Absolutely untrue, to my mind, especially as an ever-increasing number of former fans, who themselves once produced fan art and fanfic of those same characters, become the official custodians of their "canon" portrayals (see also: Russell T. Davies sexing up Doctor Who).
no subject
Date: 2010-04-07 02:23 am (UTC)Now juxtapose that with Greg Rucka's remark. Suppose he's right; 250k buyers of the bestseller. If there's ten times that audience for all comics in general, 40% of them would have to be into comics fetish, including the violent stuff.
Again, you might be right - but it seems a bit much, based on my Fermian analysis.
Re: portrayal - isn't WW supposed to be an emissary, feminist figure from her people? Not a sex vamp, though she's drawn that way. I don't know deep details of Marston's depiction, but that's generally what I've seen in all the comics I've happened to read. I find it hard to believe that women in general were all made out as overt sex kittens (the 90s notwithstanding).
no subject
Date: 2010-04-07 02:40 am (UTC)Seems UNDERreported to me, considering that at least a certain portion of this figure necessarily relies upon consumers admitting to the full extent of their porn purchasing habits.
I'm talking about just the ones who fetishize comic books enough to spend money on it.
This assumes that all comic book porn is produced on a pay-per-pussy-shot basis, when in point of fact, a great deal of it is produced, if not for free, then at least on a promotional basis for the for-pay stuff.

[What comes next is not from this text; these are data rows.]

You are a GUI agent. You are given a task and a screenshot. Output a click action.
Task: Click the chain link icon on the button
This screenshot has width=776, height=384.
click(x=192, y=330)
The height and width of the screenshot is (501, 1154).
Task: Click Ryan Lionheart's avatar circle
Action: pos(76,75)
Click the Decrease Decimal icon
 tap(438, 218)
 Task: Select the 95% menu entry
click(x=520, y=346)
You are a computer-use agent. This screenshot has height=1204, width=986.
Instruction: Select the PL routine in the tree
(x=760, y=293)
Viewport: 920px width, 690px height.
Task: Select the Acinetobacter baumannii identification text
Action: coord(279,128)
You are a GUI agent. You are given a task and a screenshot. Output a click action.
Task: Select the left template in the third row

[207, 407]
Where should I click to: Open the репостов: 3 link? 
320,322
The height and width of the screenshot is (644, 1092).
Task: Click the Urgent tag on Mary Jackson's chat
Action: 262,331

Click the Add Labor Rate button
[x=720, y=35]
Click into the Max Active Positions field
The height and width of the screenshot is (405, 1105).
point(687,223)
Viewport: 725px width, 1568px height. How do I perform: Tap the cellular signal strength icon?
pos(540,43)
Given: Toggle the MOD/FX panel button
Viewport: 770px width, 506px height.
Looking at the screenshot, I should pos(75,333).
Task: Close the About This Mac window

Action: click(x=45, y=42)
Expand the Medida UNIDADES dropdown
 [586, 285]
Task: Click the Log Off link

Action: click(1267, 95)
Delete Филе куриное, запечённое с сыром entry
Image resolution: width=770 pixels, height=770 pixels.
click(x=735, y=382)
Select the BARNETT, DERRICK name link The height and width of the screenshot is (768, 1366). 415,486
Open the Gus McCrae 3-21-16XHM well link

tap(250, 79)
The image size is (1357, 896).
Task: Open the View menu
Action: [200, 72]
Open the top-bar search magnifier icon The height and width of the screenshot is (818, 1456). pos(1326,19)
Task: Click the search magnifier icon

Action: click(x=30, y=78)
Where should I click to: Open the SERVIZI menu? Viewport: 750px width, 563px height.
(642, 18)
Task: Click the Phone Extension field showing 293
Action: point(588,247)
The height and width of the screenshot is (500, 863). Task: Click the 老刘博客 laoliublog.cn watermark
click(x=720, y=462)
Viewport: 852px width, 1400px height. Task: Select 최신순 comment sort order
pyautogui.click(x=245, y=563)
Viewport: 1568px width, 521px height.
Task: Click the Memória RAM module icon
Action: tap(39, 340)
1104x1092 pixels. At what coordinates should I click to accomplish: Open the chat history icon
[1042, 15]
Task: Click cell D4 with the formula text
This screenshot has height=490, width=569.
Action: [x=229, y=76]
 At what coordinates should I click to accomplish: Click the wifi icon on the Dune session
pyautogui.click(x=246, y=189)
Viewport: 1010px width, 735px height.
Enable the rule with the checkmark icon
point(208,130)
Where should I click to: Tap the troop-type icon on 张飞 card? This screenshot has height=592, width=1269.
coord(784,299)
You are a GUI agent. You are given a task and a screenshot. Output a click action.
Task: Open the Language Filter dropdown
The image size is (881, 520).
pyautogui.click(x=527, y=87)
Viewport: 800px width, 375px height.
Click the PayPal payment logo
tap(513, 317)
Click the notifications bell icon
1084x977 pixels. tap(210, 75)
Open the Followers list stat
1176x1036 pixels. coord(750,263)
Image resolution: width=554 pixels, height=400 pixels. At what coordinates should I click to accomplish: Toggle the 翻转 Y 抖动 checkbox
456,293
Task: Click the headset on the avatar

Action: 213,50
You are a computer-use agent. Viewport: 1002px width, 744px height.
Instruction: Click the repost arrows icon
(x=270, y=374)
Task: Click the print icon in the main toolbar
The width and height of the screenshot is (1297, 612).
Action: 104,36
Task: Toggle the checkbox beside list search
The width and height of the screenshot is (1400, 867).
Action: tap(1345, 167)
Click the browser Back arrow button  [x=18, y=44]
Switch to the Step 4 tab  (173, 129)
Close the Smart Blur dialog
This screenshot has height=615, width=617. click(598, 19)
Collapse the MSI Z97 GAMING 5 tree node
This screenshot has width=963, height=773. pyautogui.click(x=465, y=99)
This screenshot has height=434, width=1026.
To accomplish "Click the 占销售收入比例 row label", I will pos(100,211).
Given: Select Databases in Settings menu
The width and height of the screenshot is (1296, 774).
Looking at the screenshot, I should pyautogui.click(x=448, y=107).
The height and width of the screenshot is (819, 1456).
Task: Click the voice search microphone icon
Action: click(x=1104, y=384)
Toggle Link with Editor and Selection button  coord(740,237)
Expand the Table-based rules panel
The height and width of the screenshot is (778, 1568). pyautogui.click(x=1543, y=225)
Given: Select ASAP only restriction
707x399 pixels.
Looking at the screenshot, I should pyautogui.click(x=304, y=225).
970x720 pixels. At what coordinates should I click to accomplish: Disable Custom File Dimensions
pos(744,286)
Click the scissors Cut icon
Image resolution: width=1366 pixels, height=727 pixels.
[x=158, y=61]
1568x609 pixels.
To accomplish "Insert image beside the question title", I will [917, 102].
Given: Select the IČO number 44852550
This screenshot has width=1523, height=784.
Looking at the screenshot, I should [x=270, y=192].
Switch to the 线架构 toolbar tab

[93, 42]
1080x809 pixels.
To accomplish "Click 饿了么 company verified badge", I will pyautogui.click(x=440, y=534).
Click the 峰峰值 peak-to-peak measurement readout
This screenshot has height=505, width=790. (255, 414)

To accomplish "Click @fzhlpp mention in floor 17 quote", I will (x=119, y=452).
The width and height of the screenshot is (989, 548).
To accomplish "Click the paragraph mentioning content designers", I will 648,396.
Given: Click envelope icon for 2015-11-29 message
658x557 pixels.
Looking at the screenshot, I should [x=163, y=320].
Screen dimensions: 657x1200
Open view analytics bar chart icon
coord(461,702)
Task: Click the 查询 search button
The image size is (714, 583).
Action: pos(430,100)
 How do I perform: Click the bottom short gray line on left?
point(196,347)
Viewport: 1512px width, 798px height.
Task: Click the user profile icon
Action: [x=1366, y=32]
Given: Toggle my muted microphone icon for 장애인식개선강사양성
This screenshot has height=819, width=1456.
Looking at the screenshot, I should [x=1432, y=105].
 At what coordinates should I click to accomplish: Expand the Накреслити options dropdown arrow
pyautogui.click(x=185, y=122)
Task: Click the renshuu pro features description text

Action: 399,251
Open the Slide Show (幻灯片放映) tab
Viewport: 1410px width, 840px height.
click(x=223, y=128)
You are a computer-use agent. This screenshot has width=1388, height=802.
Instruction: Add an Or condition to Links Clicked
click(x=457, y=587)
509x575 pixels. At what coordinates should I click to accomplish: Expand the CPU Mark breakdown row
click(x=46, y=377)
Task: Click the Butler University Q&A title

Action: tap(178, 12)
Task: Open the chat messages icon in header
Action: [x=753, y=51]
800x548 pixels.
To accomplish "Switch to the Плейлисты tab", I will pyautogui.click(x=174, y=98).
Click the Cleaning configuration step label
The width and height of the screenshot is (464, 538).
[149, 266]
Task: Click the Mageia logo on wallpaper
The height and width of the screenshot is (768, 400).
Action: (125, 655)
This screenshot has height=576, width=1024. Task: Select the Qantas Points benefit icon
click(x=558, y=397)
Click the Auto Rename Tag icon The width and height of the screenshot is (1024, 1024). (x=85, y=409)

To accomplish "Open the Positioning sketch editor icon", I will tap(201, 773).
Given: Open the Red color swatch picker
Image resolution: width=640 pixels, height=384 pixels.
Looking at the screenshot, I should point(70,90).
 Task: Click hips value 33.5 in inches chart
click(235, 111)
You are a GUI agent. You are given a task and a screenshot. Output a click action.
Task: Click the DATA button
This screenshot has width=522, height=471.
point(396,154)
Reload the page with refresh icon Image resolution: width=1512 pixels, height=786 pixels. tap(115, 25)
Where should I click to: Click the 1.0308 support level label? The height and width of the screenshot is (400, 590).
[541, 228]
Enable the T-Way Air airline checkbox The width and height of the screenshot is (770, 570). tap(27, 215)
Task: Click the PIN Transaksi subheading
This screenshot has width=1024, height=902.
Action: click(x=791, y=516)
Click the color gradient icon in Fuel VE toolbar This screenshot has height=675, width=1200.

Plus, on online comms like WWOEC, fan artists will frequently "pay" one another in the form of "art trades," each doing porn pieces to the other's requests, in lieu of actual cash.
Re: portrayal - isn't WW supposed to be an emissary, feminist figure from her people?
How is that in any way contrary to her having a healthy, active and even *gasp!* raunchy sex life in private?
I don't know deep details of Marston's depiction [...]
Then you really don't know Wonder Woman, because Marston's conception of her, all the way back in the WWII era, was as an OVERT bondage queen, who EXPLICITLY PREACHED sexual submission (among both genders, no less) as a means of achieving universal peace.
no subject
Date: 2010-04-06 11:55 pm (UTC)THIS.
And I don't buy that she's never had sex, that's a really ridiculous thing that fans have somehow stapled onto her. I have the suspicion most people who think Wonder Woman has never had sex hasn't had sex they haven't payed cash up front for.
no subject
Date: 2010-04-07 12:07 am (UTC)To be fair, it's been the official party line of DC editorial for quite a while now, to the point that entire in-canon stories have been devoted to it, but I discount those on the grounds that none of Wonder Woman's "creators," outside of William Moulton Marston, are anything more than legally licensed fanfic writers for her, so the only thing that makes their interpretation more valid than mine is that they've been paid for their opinions.
no subject
Date: 2010-04-07 01:57 am (UTC)Uh, which ones? pretty much every creator who's worked with her i've seen discuss the issue has stated that she isn't, btw
no subject
Date: 2010-04-07 02:02 am (UTC)no subject
Date: 2010-04-07 02:31 am (UTC)Jimenez is an okay guy, but he's always had funny ideas about things. I know Simone has said and Rucka prolly would say the virgin thing is ridiculous.